KP: Right, I’ve often thought of it—as I’ve told my own patients—as an executive summary of your medical problems. So, I’ve told my own patients, “In your medical record I’ve got what I would say is an active problem list. I don’t care about something that happened 30 years ago, but here are my active problems and here are my surgeries I’ve had and here are my active medications.” I’ve actually said, “If you do nothing else, you need that information along with your most recent set of labs.” And that will help me more than anything in probably the binders of data you bring me. So I think getting people to also understand exactly what you said, but also getting them to understand it at a practical level is where we still have a disconnect.
Question 6
JHT: Definitely. So, in thinking about the three challenges you identified—infrastructure, interoperability, and then changing the culture around sharing—what strategies are you seeing or do you think hold the greatest promise for encouraging greater exchange of health information across providers and with patients?

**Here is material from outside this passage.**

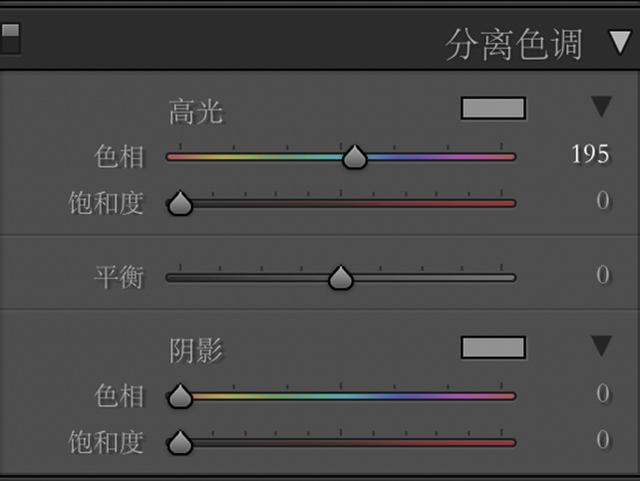The image size is (640, 481).
Task: Click the 平衡 slider label
Action: [119, 277]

KP: So I do think the number one thing is to advance the Meaningful Use interoperability recommendations. There’s been a lot of politics around it. You can imagine the influences and interests of keeping the proprietary products proprietary and not sharing, but I think that could be the most important thing. If my EMR could talk to that doctor’s EMR, I don’t need to get on the phone and beg them to fax me something. So, I think that’s a huge policy issue that’s out there. And it’s not that the policy community hasn’t weighed in on what these interoperability standards should be, they’re just not being implemented. And so I think implementing those and enforcing those would be a huge policy directive. I think a second thing is more of that pragmatic piece of education of clinicians, you know, that exchanging information is not going to get you into legal trouble. I have to be honest: a lot of what doctors do, when they don’t want to send information, has nothing to do with not wanting to help; they don’t want to get into trouble and get flagged with a HIPAA violation. And I know that because there are even times when I feel that way. So, I think that those two things, the Meaningful Use interoperability standards implementation and enforcement paired with just education that a lot of us get from our colleagues and professional societies would be two big, two huge ways to overcome these obstacles.
JHT: Wonderful! Well, Kavita, we really appreciate your time this morning. This has been incredibly helpful.
KP: Great, thanks so much for having me!